◆ SUPPLIED DATA
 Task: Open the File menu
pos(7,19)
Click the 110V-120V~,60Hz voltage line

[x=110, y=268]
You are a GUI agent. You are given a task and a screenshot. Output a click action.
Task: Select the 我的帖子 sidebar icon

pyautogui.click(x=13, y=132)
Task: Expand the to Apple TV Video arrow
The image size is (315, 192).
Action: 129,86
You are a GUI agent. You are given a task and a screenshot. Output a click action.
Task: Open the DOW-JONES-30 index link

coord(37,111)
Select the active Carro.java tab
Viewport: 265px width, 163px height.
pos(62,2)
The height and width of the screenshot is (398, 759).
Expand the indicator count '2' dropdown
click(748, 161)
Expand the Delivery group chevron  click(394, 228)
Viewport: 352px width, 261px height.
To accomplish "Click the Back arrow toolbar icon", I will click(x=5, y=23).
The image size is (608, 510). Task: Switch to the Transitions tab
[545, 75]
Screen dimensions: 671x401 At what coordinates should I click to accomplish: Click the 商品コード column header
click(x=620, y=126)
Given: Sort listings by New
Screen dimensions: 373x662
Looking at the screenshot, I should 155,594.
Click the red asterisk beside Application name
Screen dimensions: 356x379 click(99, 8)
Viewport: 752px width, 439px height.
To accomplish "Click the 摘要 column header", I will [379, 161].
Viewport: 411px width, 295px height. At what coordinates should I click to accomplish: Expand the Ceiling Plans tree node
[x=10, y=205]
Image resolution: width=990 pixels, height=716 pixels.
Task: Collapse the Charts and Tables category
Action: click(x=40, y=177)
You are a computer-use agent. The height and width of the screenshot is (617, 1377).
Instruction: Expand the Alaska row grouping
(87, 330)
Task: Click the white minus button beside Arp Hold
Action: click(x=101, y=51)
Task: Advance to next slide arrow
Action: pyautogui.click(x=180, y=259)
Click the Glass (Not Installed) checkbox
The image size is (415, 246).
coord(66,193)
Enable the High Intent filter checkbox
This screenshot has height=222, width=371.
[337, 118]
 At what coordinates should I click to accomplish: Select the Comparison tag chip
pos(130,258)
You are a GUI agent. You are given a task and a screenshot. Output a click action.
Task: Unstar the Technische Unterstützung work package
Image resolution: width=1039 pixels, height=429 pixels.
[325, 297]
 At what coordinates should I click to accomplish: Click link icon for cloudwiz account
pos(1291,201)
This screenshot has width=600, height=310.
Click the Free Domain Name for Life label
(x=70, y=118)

◆ WHAT TO PRODUCE
Output all of the data exactly.

◆ TASK SOLUTION
 Task: Open the File menu
pos(7,19)
Click the 110V-120V~,60Hz voltage line

[x=110, y=268]
You are a GUI agent. You are given a task and a screenshot. Output a click action.
Task: Select the 我的帖子 sidebar icon

pyautogui.click(x=13, y=132)
Task: Expand the to Apple TV Video arrow
The image size is (315, 192).
Action: 129,86
You are a GUI agent. You are given a task and a screenshot. Output a click action.
Task: Open the DOW-JONES-30 index link

coord(37,111)
Select the active Carro.java tab
Viewport: 265px width, 163px height.
pos(62,2)
The height and width of the screenshot is (398, 759).
Expand the indicator count '2' dropdown
click(748, 161)
Expand the Delivery group chevron  click(394, 228)
Viewport: 352px width, 261px height.
To accomplish "Click the Back arrow toolbar icon", I will click(x=5, y=23).
The image size is (608, 510). Task: Switch to the Transitions tab
[545, 75]
Screen dimensions: 671x401 At what coordinates should I click to accomplish: Click the 商品コード column header
click(x=620, y=126)
Given: Sort listings by New
Screen dimensions: 373x662
Looking at the screenshot, I should 155,594.
Click the red asterisk beside Application name
Screen dimensions: 356x379 click(99, 8)
Viewport: 752px width, 439px height.
To accomplish "Click the 摘要 column header", I will [379, 161].
Viewport: 411px width, 295px height. At what coordinates should I click to accomplish: Expand the Ceiling Plans tree node
[x=10, y=205]
Image resolution: width=990 pixels, height=716 pixels.
Task: Collapse the Charts and Tables category
Action: click(x=40, y=177)
You are a computer-use agent. The height and width of the screenshot is (617, 1377).
Instruction: Expand the Alaska row grouping
(87, 330)
Task: Click the white minus button beside Arp Hold
Action: click(x=101, y=51)
Task: Advance to next slide arrow
Action: pyautogui.click(x=180, y=259)
Click the Glass (Not Installed) checkbox
The image size is (415, 246).
coord(66,193)
Enable the High Intent filter checkbox
This screenshot has height=222, width=371.
[337, 118]
 At what coordinates should I click to accomplish: Select the Comparison tag chip
pos(130,258)
You are a GUI agent. You are given a task and a screenshot. Output a click action.
Task: Unstar the Technische Unterstützung work package
Image resolution: width=1039 pixels, height=429 pixels.
[325, 297]
 At what coordinates should I click to accomplish: Click link icon for cloudwiz account
pos(1291,201)
This screenshot has width=600, height=310.
Click the Free Domain Name for Life label
(x=70, y=118)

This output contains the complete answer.